[Begin]

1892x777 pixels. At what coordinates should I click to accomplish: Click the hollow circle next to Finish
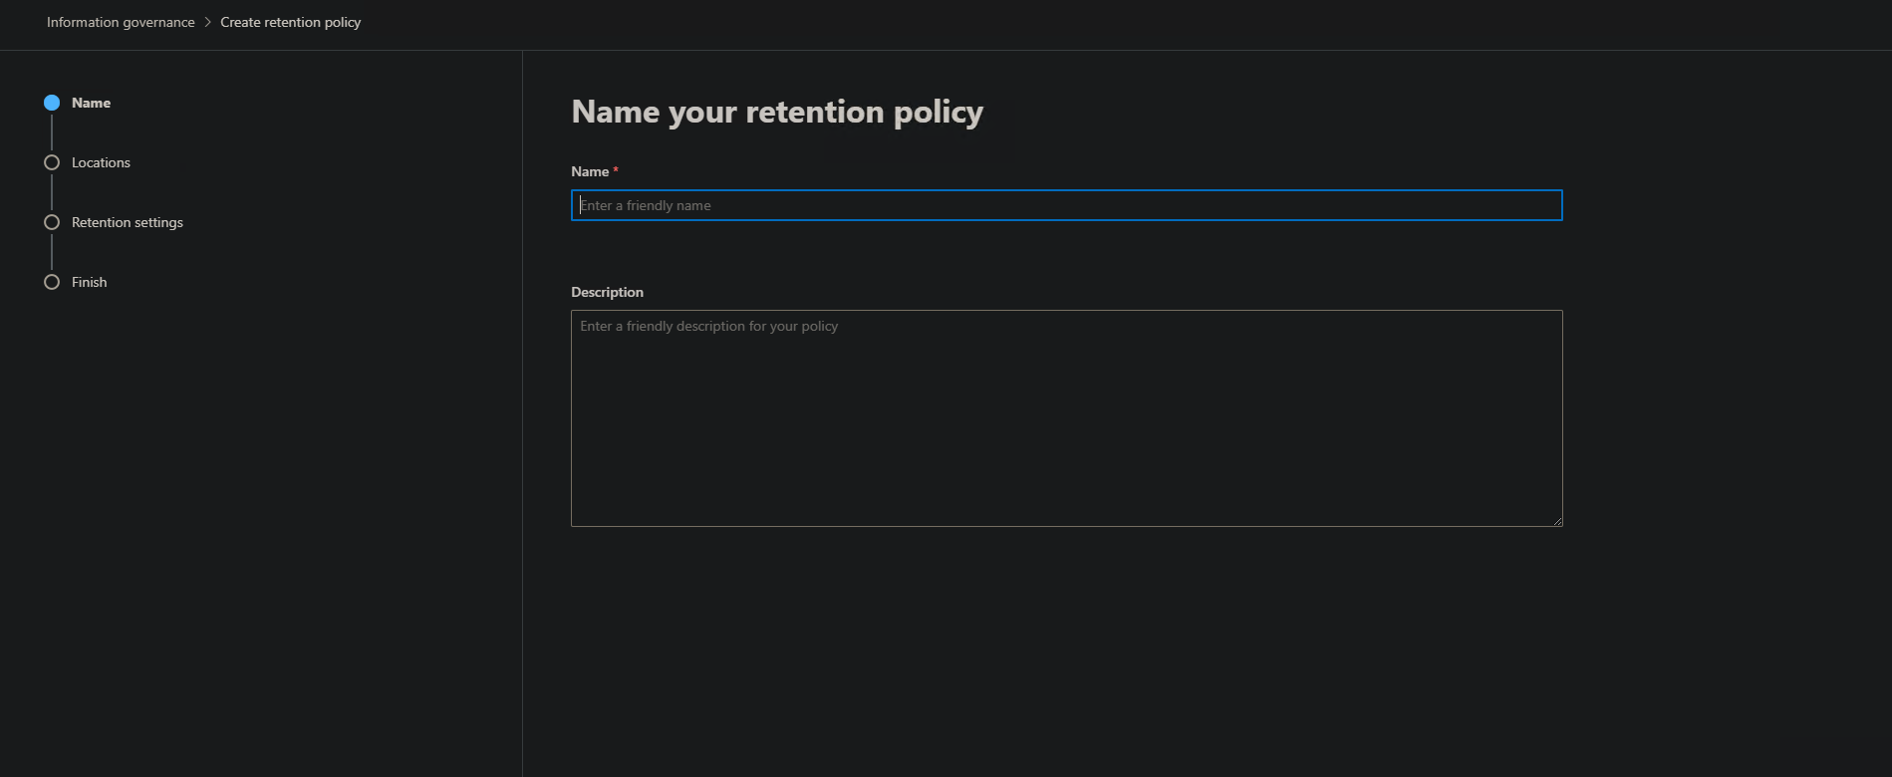[x=51, y=281]
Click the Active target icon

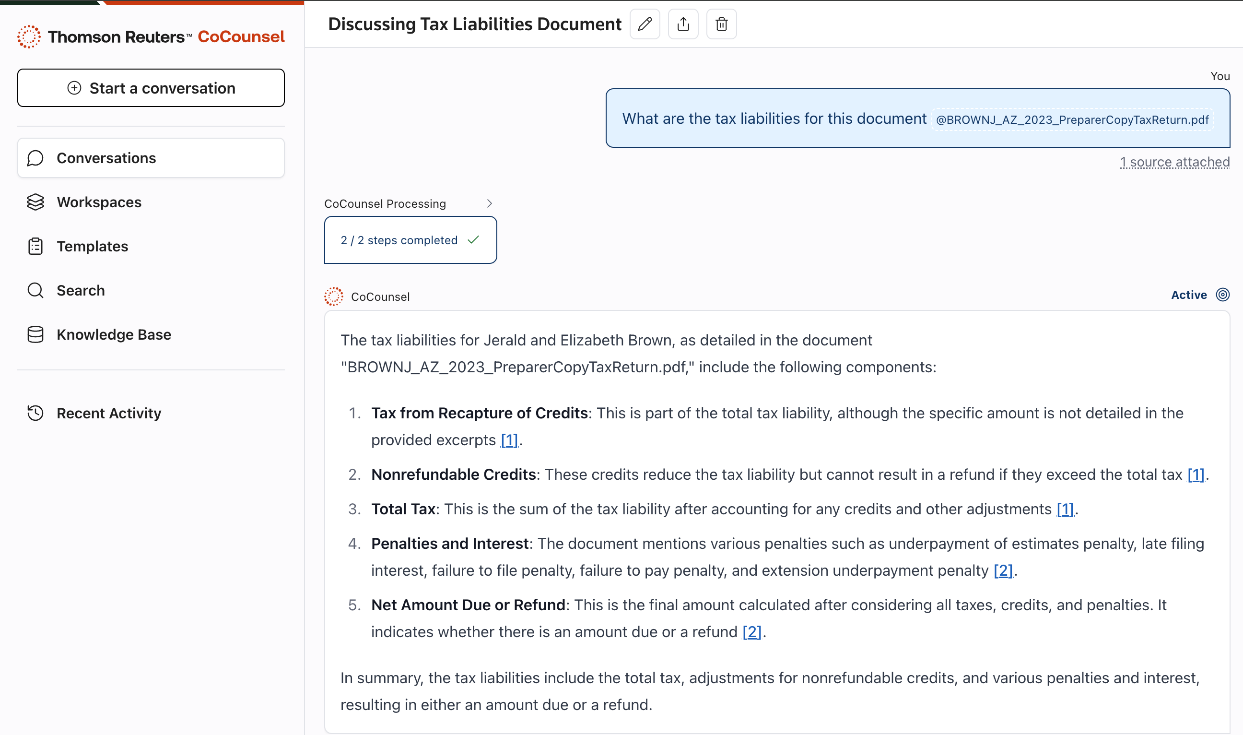[x=1222, y=295]
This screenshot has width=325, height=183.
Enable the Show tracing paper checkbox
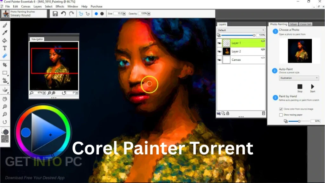281,115
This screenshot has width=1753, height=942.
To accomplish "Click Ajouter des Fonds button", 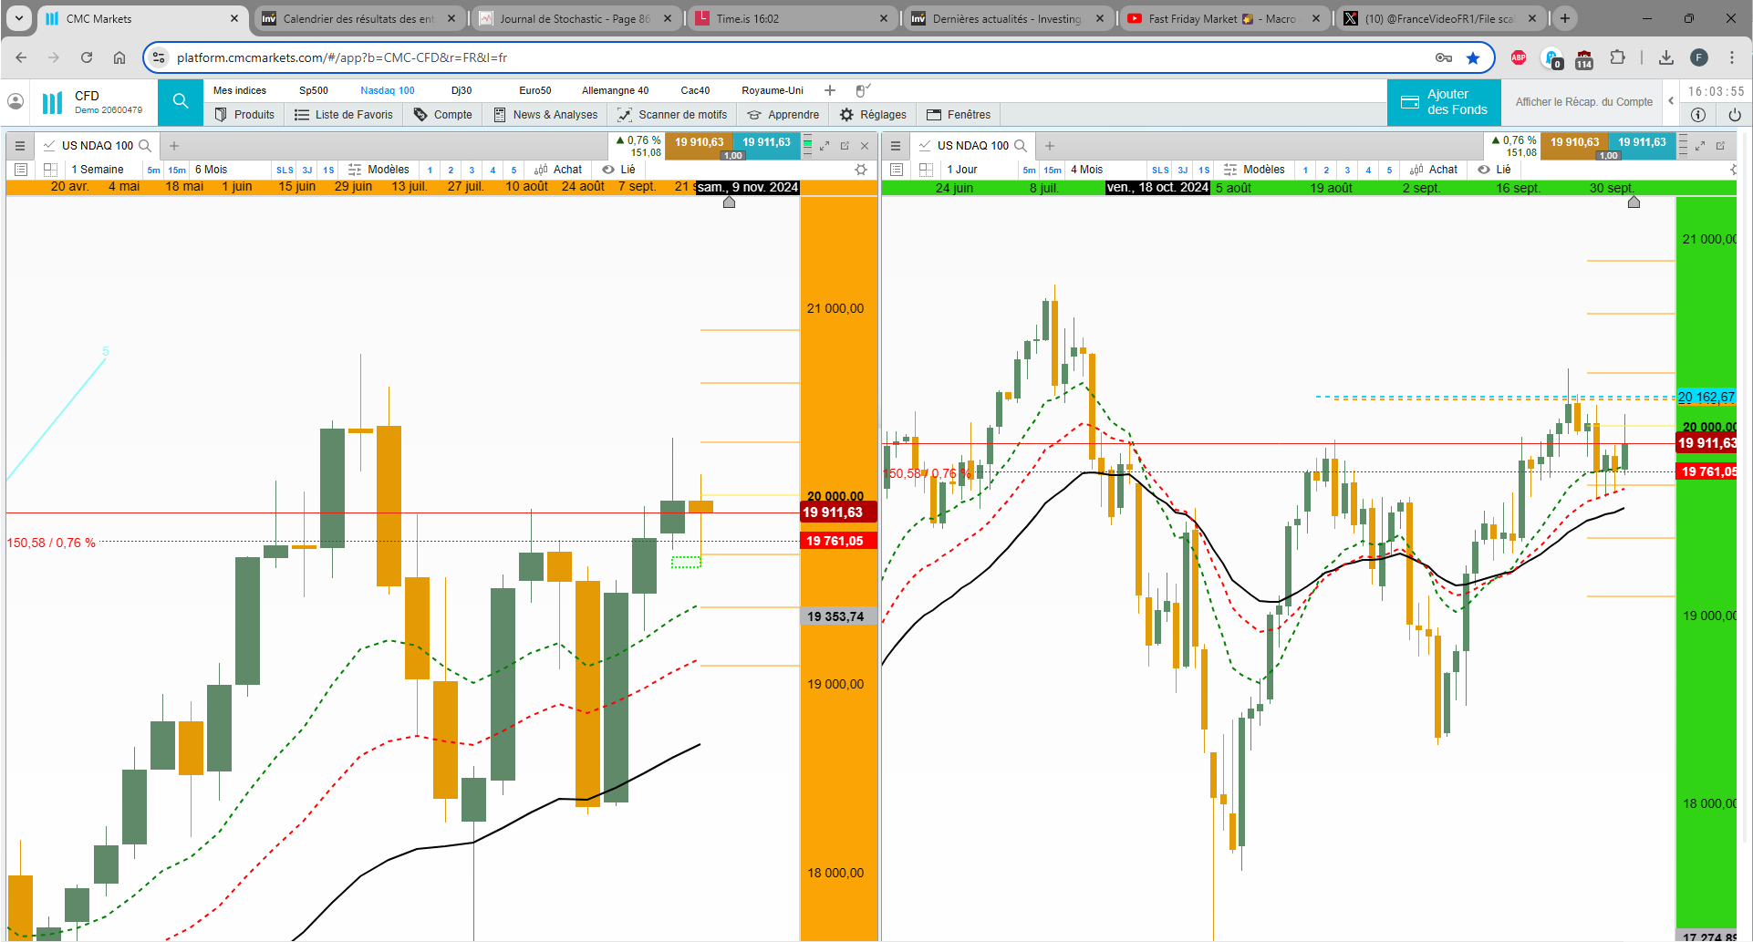I will pyautogui.click(x=1444, y=102).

[End]

# Instructions for the task
From the listing above, pull out every line containing the string "This", matching case exactly.

# The reply
This screenshot has width=325, height=183.
This screenshot has width=1753, height=942.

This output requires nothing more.